Refusal to Stay Pending CBM Unusual
Last week I discussed the creation of a “Track B” docket by the Eastern District of Texas (EDTX) and explained how this docket could force some defendants away from the more cost effective alternatives of the USPTO’s Patent Trial & Appeal Board (PTAB). On the heels of the Track B announcement, the Court issued a second denial of a stay of the patent dispute between VirtualAgility Inc., v. Salesforce.com Inc., et al. (here) pending PTAB review. In this case, a Covered Business Method (CBM) challenge was filed against the patent at issue. By way of reminder, CBM is the proceeding created by Congress that does all but mandate a stay pending CBM…..at least outside of Texas.
The CBM proceeding is noteworthy in several respects, but perhaps of greatest interest to patent challengers is the degree to which courts are expected to defer to the USPTO. That is to say, when faced with the decision to stay or proceed to trial on a qualifying business method/e-commerce patent, Congress was very emphatic throughout the legislative history that a stay is justified in almost all circumstances. If there were any question as to the intent of Congress, an unsuccessful movant was given the right of de novo interlocutory review to the CAFC.
It would seem unlikely that a district court would deny a motion to stay pending CBM proceedings only to have the certain interlocutory review effectively provide the same relief. Indeed, the CBM proceeding will only advance further by the time the CAFC considers the matter on de novo review. Yet, that is exactly what is happening in VirtualAgility.
Salesforce.com sought CBM review of the VirtualAgility patent in CBM2013-00024 in May of 2013 and instituted in November of the same year. Since the initial motion to stay was denied and appealed to the CAFC, the patentee has even attempted to amend their claims. Final oral argument is scheduled before the PTAB in July. Yet, the EDTX strangely continues the case (in limited respects as the CAFC has issued a temporary stay), even noting the need for supplemental construction should the amended claims survive.

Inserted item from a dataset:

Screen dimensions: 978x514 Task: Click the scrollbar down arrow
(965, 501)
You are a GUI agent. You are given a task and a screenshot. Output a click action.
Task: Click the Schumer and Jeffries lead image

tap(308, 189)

Of note, the Court explains:
That Congress instituted a four-factor test, rather than an automatic stay provision, under AIA § 18(b) speaks volumes about Congressional intent that such a stay is not a given but “must rest on the facts of each particular case.” VirtualAgility, Inc. v. Salesforce.com, Inc., 2:13-CV-00011-JRG, 2014 WL 94371, at *2 (E.D. Tex. Jan. 9, 2014) (citing Sightsound Techs., LLC v. Apple, No. 11–1292, 2013 WL 2457284, at *1 (W.D. Penn. June 6, 2013)).
. . .Defendants assert that the motion to amend “further underscores how issues are simplified (AIA factor 1), and burdens are reduced (AIA factor 4),” because, absent a stay, “this Court could be faced with new claims to construe on the eve of trial.” (Dkt. No. 144 at 1 (emphasis added).) This result, however, will only occur if the PTAB finds some or all of the original independent claims unpatantable, thereby necessitating the proposed amendments. Defendants made no attempt at showing how such conditions triggering the amendments would likely arise. Nor have they challenged the Court’s previous finding that cancellation of some or all the claims was unlikely . . .
The claims of the patent are rejected on 101 and 102 grounds. Should make for an interesting CAFC decision in the weeks ahead that I predict will change the perspectives of the EDTX on CBM proceedings.